Start of Given passage

Palingenesis, or Thirteen Ways of Looking at a White Moose

Posted by Megan Arkenberg with 18 comments
My new story "Palingenesis" appears in Shimmer today. I promised I'd have something to say about it: turns out, I have a lot to say about it. The following can be read before or after the story. I hope you enjoy it, and thank you for reading. 

Dream Net at the Museum of Wisconsin Art

1. 
The inspiration: Tom Uttech, Dream Net (1987).

“Uttech's paintings are distinguished from those of most contemporary landscape artists in that he does no drawings, studies or photographs while on these [nature] excursions,” the Milwaukee Art Museum explains. “His paintings are studio inventions based entirely on memory and improvisation. Uttech's landscapes have been described as ‘pure fantasy and, at the same time, absolutely true to nature.’ His use of high-key colors and his depictions of seemingly airless environments give his work a surreal quality.”

2.

End of Given passage
Start of Available data

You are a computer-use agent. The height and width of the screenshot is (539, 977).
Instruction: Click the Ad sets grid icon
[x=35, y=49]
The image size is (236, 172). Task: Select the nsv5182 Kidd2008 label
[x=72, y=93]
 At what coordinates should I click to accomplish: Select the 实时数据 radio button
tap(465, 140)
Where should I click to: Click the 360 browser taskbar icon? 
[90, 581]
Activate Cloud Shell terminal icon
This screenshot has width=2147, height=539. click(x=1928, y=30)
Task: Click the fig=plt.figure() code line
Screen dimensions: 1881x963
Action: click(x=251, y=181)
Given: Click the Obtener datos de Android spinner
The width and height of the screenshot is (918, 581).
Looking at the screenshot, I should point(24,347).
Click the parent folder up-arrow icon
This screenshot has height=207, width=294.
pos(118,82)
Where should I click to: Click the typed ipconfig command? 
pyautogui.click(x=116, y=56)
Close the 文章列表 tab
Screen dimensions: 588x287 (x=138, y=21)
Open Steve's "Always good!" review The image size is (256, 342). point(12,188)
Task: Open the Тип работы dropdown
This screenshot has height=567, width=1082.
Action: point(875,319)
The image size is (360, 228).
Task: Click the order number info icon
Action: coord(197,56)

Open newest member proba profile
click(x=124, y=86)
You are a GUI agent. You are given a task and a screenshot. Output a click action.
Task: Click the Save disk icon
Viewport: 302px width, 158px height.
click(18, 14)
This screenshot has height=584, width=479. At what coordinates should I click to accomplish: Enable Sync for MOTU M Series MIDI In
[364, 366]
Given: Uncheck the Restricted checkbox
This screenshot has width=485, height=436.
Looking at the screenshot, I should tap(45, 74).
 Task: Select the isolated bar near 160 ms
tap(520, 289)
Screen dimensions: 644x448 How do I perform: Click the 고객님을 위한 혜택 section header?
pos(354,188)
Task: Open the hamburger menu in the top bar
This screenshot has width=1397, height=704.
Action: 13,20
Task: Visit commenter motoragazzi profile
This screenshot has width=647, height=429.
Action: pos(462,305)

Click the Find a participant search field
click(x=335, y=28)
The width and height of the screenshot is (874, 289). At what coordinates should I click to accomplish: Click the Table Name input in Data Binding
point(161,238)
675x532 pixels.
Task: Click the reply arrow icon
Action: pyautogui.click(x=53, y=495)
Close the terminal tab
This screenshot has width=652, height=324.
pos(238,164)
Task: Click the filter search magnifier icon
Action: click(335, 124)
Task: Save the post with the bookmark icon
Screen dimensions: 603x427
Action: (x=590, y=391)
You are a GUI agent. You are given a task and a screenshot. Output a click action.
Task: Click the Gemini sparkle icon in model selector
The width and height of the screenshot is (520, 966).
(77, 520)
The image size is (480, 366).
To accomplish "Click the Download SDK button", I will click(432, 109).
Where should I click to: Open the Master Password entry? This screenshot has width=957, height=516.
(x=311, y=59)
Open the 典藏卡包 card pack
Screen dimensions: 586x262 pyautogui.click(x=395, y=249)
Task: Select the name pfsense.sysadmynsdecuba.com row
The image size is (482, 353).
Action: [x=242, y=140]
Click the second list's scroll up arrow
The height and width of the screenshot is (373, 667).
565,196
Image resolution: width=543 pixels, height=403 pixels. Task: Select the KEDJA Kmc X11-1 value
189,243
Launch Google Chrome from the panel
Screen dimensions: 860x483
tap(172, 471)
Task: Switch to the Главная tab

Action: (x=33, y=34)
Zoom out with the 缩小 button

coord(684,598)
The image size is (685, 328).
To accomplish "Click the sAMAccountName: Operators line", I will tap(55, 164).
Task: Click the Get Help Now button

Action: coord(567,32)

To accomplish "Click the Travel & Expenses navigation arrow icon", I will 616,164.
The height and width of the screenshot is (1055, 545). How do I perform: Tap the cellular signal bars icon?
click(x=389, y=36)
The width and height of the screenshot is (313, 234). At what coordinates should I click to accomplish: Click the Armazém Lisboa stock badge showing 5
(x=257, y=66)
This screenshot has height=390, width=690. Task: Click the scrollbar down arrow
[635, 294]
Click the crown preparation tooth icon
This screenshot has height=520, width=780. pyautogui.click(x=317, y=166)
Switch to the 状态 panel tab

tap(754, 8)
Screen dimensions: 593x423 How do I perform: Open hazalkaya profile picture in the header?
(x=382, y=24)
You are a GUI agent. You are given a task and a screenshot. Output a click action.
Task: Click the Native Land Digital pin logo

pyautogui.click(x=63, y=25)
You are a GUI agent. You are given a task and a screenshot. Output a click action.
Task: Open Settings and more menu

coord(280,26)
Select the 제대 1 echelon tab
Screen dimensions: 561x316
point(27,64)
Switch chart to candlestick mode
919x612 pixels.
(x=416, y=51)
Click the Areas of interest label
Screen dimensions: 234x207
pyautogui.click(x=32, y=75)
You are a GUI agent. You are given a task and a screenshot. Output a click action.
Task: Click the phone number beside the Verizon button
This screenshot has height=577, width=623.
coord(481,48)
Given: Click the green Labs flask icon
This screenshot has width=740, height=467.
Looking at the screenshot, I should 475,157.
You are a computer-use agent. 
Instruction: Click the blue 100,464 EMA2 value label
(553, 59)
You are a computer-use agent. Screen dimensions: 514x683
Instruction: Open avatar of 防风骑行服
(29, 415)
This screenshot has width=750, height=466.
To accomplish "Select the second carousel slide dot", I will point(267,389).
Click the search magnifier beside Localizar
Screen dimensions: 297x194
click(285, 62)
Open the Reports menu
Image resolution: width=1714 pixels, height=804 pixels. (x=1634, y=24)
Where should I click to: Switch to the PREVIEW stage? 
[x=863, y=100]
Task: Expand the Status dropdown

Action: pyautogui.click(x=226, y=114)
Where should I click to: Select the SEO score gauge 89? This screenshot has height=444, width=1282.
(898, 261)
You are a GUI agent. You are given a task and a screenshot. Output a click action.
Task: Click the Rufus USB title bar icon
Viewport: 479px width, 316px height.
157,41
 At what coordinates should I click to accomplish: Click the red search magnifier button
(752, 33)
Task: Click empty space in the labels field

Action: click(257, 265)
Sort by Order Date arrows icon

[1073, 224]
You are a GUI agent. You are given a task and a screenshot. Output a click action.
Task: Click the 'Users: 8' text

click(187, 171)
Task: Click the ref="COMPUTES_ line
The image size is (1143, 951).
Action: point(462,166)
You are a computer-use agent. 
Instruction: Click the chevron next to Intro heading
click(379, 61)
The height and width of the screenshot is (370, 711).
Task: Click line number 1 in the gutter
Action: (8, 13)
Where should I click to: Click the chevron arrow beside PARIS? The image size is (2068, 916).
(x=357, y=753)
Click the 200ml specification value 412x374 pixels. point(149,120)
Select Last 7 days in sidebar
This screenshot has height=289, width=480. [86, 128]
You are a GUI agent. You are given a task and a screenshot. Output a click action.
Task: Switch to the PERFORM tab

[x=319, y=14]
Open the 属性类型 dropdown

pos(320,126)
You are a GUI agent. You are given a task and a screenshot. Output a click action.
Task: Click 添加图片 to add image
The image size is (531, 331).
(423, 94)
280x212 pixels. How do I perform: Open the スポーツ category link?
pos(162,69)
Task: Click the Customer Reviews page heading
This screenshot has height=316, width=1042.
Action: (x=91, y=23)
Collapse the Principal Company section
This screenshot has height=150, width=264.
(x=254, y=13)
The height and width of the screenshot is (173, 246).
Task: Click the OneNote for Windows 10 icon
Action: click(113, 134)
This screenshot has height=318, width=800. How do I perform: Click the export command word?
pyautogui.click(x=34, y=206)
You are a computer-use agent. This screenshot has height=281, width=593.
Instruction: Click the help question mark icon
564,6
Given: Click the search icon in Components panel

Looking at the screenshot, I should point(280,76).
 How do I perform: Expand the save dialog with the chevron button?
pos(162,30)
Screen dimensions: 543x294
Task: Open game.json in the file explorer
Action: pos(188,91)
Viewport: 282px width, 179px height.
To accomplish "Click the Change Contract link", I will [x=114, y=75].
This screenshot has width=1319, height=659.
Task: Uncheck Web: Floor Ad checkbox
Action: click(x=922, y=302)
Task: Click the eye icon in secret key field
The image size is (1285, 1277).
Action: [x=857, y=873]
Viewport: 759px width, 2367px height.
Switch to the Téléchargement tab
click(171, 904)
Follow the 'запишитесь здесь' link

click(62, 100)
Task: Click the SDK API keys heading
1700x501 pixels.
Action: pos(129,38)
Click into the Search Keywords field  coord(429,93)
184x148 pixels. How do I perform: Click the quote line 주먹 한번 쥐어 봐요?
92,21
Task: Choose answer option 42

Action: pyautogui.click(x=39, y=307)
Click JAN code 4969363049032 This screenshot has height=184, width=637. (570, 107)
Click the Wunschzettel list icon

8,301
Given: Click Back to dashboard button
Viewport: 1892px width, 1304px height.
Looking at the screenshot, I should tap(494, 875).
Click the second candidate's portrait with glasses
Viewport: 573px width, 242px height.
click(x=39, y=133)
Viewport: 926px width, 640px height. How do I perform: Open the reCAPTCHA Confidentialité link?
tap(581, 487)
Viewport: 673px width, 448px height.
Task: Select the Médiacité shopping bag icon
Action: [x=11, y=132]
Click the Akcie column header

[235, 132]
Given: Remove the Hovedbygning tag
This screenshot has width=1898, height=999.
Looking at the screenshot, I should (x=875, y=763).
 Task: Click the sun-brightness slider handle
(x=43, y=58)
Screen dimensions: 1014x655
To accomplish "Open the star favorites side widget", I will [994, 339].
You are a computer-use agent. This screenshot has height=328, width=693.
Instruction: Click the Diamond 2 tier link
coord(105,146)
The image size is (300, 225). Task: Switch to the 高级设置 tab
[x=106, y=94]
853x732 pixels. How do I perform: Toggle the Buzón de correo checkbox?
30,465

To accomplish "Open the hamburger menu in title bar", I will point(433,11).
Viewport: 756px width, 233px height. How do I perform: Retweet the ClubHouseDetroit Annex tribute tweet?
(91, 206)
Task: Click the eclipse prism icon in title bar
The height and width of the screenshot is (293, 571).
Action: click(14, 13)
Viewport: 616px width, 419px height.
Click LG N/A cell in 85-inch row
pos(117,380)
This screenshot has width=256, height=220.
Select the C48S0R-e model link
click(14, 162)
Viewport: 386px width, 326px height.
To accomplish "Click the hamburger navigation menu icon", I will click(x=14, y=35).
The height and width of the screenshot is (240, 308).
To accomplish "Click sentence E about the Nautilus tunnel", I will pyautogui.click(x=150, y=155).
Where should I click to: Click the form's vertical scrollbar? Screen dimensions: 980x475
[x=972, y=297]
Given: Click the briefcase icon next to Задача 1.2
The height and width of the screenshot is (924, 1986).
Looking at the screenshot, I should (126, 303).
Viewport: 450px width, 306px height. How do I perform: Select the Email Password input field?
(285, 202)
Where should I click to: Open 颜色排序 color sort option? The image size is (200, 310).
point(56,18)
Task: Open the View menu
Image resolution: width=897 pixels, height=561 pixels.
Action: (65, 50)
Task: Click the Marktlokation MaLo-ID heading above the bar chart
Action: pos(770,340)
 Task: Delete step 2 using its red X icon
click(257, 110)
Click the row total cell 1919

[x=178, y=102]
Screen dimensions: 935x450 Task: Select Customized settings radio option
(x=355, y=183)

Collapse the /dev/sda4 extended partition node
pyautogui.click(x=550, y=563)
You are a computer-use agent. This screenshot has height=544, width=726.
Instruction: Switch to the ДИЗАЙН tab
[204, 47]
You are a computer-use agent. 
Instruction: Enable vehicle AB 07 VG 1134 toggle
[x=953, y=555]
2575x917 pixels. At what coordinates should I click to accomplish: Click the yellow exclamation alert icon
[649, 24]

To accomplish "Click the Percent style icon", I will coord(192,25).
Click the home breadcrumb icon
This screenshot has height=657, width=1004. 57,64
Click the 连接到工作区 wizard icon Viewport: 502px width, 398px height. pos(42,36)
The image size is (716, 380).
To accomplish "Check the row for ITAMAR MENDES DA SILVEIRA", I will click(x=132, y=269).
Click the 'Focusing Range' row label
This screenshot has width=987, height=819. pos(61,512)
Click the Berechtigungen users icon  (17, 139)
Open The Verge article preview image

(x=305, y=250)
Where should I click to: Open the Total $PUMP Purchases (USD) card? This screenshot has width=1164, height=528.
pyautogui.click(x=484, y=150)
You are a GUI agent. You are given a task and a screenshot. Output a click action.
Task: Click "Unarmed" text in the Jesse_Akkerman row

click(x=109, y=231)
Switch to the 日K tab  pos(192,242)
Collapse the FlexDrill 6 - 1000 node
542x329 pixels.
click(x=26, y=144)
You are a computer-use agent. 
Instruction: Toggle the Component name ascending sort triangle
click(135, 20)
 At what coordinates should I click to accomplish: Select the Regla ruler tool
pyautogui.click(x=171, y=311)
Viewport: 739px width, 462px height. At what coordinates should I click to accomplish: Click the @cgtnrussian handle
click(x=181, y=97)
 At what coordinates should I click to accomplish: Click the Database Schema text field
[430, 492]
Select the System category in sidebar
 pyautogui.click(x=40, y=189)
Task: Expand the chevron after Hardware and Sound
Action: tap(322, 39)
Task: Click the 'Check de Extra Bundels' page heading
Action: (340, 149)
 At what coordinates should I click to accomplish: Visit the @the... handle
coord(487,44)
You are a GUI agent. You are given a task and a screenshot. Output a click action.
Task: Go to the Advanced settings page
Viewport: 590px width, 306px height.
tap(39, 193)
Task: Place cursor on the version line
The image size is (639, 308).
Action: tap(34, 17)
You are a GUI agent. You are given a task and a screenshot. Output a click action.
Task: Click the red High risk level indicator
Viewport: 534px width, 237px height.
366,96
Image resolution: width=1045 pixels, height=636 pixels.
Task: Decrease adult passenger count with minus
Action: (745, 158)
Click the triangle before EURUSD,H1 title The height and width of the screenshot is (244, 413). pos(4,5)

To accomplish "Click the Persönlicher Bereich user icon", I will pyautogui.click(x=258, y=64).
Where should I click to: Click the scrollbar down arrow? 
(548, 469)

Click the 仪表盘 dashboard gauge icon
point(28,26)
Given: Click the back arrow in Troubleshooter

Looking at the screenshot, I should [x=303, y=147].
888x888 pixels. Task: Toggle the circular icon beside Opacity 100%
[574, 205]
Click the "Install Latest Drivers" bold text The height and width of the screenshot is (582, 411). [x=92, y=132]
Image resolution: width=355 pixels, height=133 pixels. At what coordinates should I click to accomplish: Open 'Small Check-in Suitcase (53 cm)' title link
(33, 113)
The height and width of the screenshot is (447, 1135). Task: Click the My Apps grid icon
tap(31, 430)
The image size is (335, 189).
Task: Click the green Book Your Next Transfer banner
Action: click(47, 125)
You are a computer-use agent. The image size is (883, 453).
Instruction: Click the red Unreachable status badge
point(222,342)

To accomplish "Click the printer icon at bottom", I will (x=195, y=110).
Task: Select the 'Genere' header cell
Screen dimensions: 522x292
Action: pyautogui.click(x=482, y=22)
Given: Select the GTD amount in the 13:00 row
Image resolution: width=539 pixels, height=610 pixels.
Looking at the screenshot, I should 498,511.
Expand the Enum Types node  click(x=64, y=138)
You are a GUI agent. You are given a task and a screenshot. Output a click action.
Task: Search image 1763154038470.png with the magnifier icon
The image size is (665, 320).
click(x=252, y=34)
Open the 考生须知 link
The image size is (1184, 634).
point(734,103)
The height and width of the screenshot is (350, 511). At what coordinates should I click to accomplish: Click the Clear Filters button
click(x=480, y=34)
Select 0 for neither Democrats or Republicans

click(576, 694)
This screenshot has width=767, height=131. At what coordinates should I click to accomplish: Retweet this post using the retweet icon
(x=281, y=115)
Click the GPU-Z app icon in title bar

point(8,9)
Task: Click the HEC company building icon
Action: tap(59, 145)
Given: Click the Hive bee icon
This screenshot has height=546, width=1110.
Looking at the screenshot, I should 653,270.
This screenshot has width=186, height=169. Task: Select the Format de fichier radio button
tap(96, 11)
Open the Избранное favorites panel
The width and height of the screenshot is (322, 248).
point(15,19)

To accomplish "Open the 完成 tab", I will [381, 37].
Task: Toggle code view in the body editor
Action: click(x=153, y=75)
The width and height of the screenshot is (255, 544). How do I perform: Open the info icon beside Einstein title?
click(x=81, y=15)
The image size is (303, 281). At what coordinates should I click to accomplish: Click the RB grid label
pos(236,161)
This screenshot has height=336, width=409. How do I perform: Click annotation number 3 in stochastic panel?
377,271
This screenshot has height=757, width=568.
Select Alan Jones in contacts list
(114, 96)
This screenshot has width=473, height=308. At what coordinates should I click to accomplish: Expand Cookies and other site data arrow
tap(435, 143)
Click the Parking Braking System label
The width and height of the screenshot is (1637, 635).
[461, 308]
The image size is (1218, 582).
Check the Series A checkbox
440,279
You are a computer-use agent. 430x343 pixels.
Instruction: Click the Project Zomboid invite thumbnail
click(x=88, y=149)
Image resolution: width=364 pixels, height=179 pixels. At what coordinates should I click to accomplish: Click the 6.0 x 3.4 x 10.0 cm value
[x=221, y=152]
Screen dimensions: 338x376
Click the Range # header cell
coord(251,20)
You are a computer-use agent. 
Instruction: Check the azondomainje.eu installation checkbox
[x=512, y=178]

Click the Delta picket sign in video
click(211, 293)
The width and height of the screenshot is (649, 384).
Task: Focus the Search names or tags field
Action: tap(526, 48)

End of Available data

(Work task A)
According to the blog post about "Palingenesis," what does Tom Uttech not do while on his nature excursions?
(Work task B)
Continue the blog post about "Palingenesis" from the point where it stops.

(Expected output A)
He does no drawings, studies or photographs.

(Expected output B)
This story deserves an introduction. I guess most stories deserve an introduction, but I’m a lazy writer: I want to shove those little bastards out the door, into the waiting hands of editors and copy-editors and publicity interns, and only pipe up about them when asked a direct question. “How did this story come about?” “What’s with the epigraph, what’s with the title?” I’m pretty good at those. Introductions, though—those are a pain in the neck. Especially for a story like this.

Hence: This. Blog post. Commonplace book. Blatant rip-off of Wallace Stevens and everyone who’s ripped him off before me. If you enjoy reading this kind of thing, let me tell you: you’re going to love “Palingenesis.”

3. 
Rudyard Kipling, “The Way through the Woods” (1910).

(They fear not men in the woods, 
Because they see so few.)

4.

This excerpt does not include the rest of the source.